If the appointor is a legal entity, either under seal or signed by a director or a duly authorized attorney. To be valid, the proxy form together with the notarized power of attorney or other documents of authorization, if any, must be completed and delivered to Computershare Hong Kong Investor Services Limited at 17th Floor, Hopewell Centre, 183 Queen’s Road East, Wan Chai, Hong Kong (for H Shareholders), no later than 24 hours before the time fixed for the EGM (i.e. 2:00 p.m. on Tuesday, October 19, 2021) or any adjournment thereof. The proxy form for the EGM is enclosed herewith.

Completion and return of the proxy form will not preclude the Shareholders from attending and voting at the EGM or at any adjourned meeting if they so wish.

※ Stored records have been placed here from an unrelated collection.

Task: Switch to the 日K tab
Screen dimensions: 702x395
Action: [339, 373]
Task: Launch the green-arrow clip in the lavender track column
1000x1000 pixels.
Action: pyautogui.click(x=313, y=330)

3. REGISTRATION PROCEDURES FOR ATTENDING THE EGM

Shareholder or his/her proxy shall produce proof of identity when attending the EGM:

  • (1) Legal representatives of legal person Shareholders who attend the meeting shall produce their own identity cards and effective proof of their capacity as legal representatives. Proxies of legal person shareholders shall produce their own identity cards and the form of proxy duly signed by the legal representatives of the legal person Shareholders according to laws.

  • (2) Individual Shareholders who attend the meeting in person shall produce their identity cards or other effective document or proof of identity. Proxies of individual Shareholders shall produce effective proof of identity and form of proxy.

– 6 –

NOTICE OF THE 2021 FOURTH EXTRAORDINARY GENERAL MEETING

4. VOTING BY POLL

According to Rule 13.39(4) of the Hong Kong Listing Rules, any vote of Shareholders at a general meeting must be taken by poll. Accordingly, the resolution to be proposed at the EGM will be voted by poll. Results of the poll voting will be posted on the website of the Company at www.csc108.com and on the HKExnews website of Hong Kong Exchanges and Clearing Limited at www.hkexnews.hk upon the conclusion of the EGM.

5. MISCELLANEOUS

  • (1) The duration of the EGM is expected not to exceed half a day. Shareholders who attend the EGM shall arrange for their own transportation and accommodation at their own expenses.

  • (2) The address of Computershare Hong Kong Investor Services Limited:

Shops 1712–1716, 17th Floor, Hopewell Centre 183 Queen’s Road East Wan Chai, Hong Kong (For lodging share transfer documents)

17M Floor, Hopewell Centre 183 Queen’s Road East Wan Chai, Hong Kong (For lodging proxy form)

Tel: +852 2862 8555 Fax: +852 2865 0990

For the matters relating to the attendance of the EGM by A Shareholders, please refer to the notice of meeting and other relevant documents published by the Company on website of the Shanghai Stock Exchange (www.sse. com.cn).